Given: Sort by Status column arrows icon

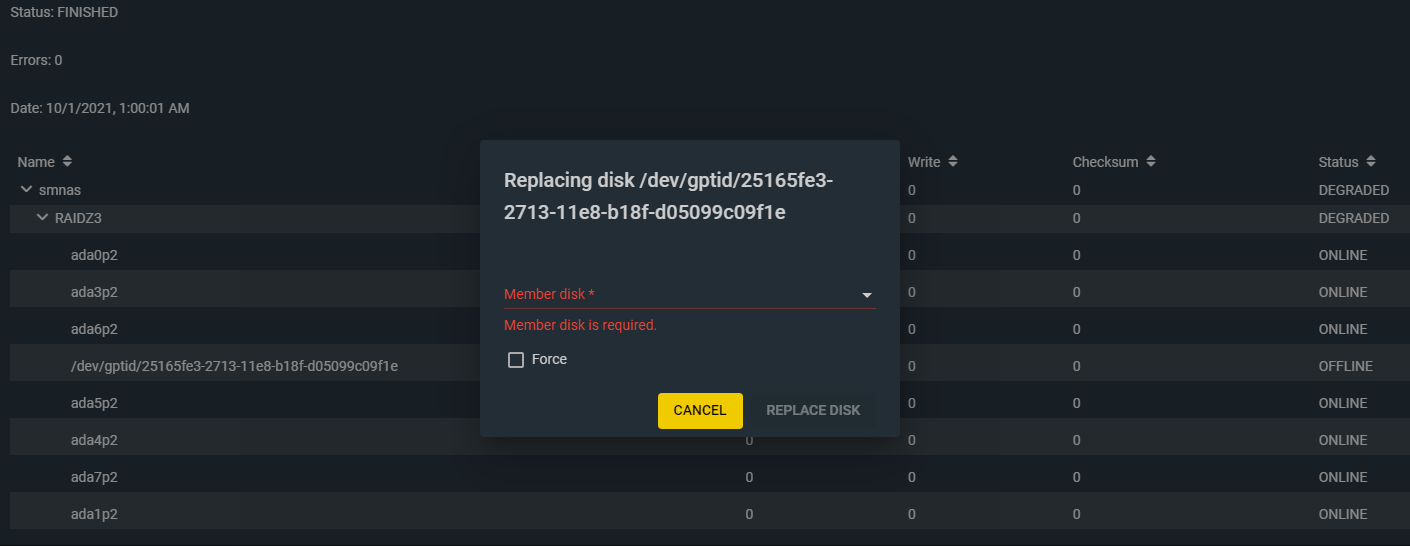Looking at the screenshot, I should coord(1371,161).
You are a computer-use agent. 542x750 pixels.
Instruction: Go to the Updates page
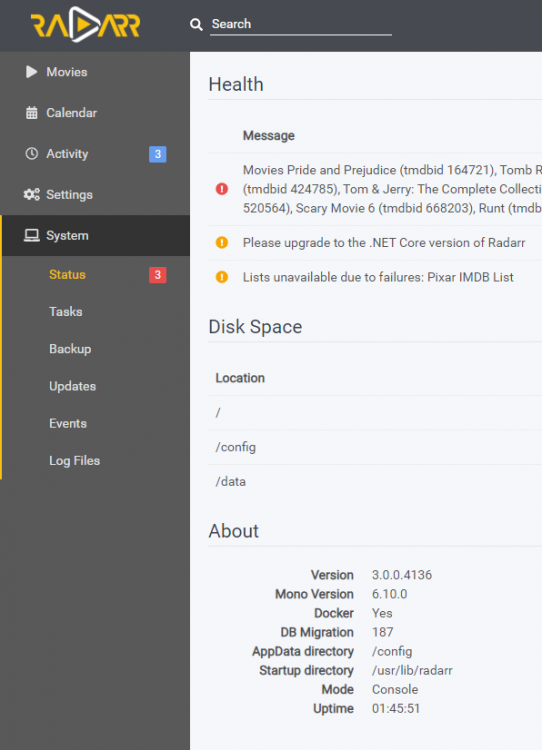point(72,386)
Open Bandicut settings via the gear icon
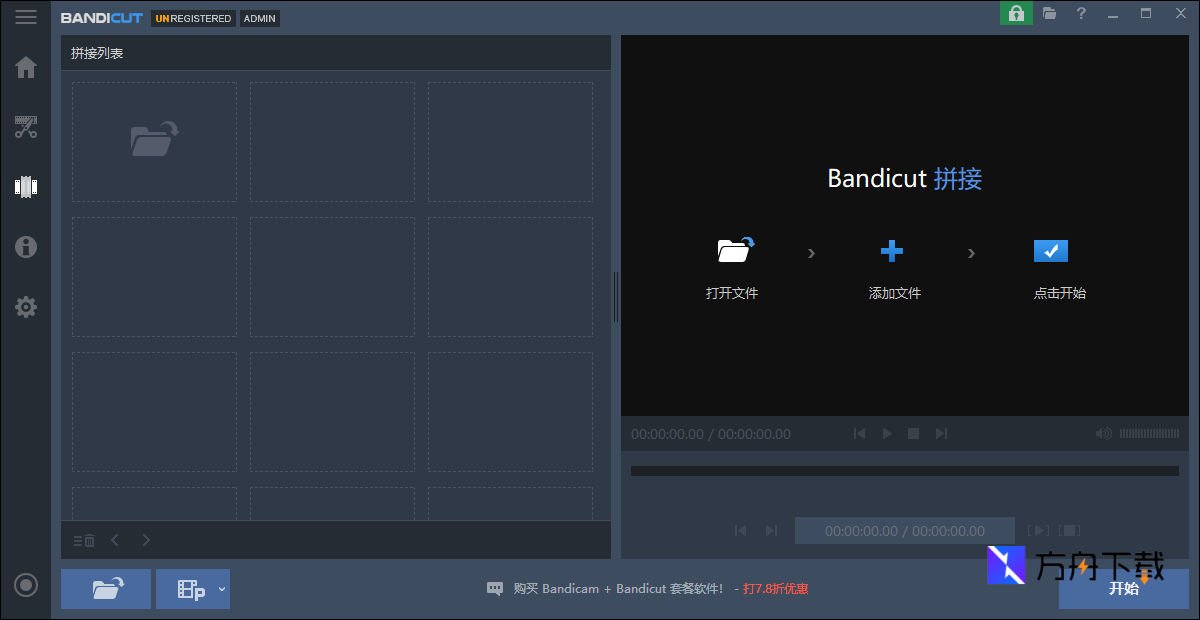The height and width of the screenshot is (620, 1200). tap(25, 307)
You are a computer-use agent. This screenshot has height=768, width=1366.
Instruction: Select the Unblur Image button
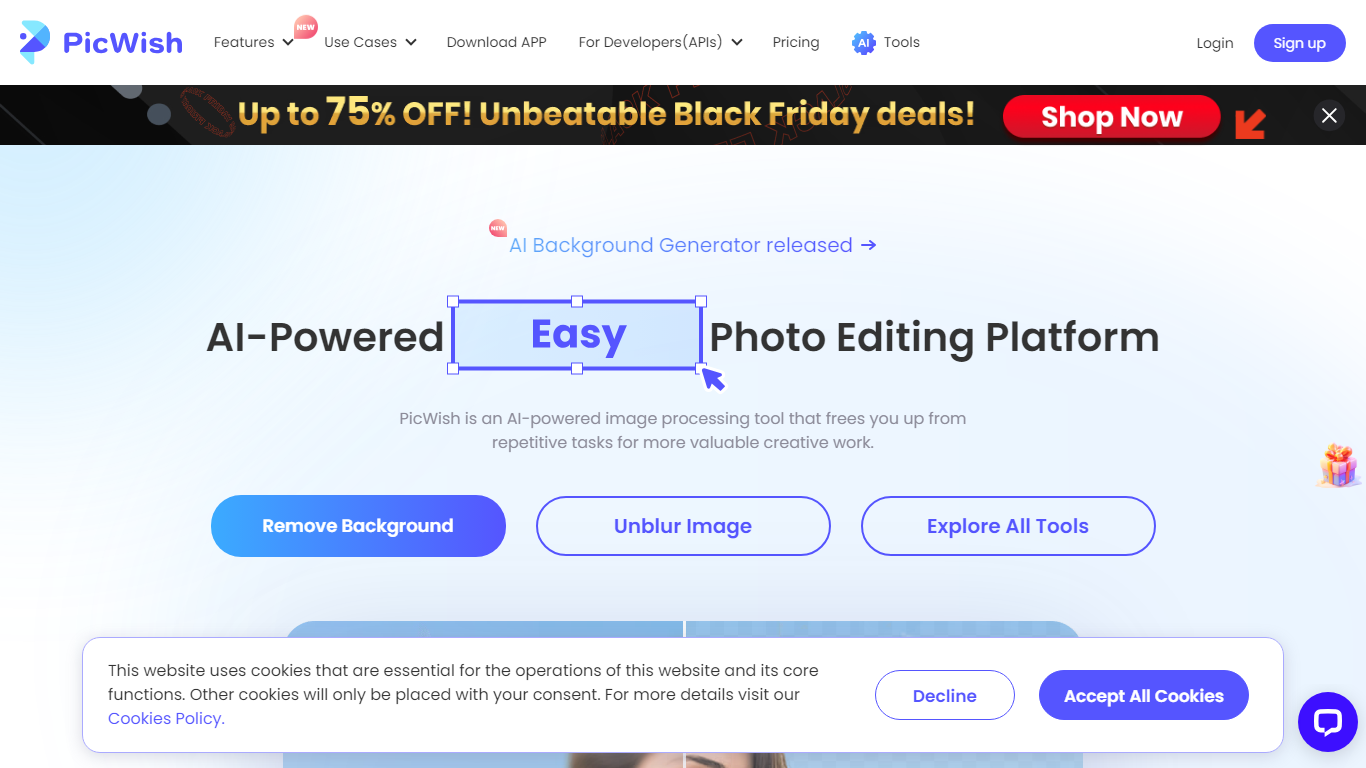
####
Directions
What the response needs is every entry, repeated exactly, and none of the pictures.

Solved exercise
Given: Sort by Status column arrows icon

Looking at the screenshot, I should coord(1371,161).
You are a computer-use agent. 542x750 pixels.
Instruction: Go to the Updates page
point(72,386)
Open Bandicut settings via the gear icon
The height and width of the screenshot is (620, 1200). tap(25, 307)
You are a computer-use agent. This screenshot has height=768, width=1366.
Instruction: Select the Unblur Image button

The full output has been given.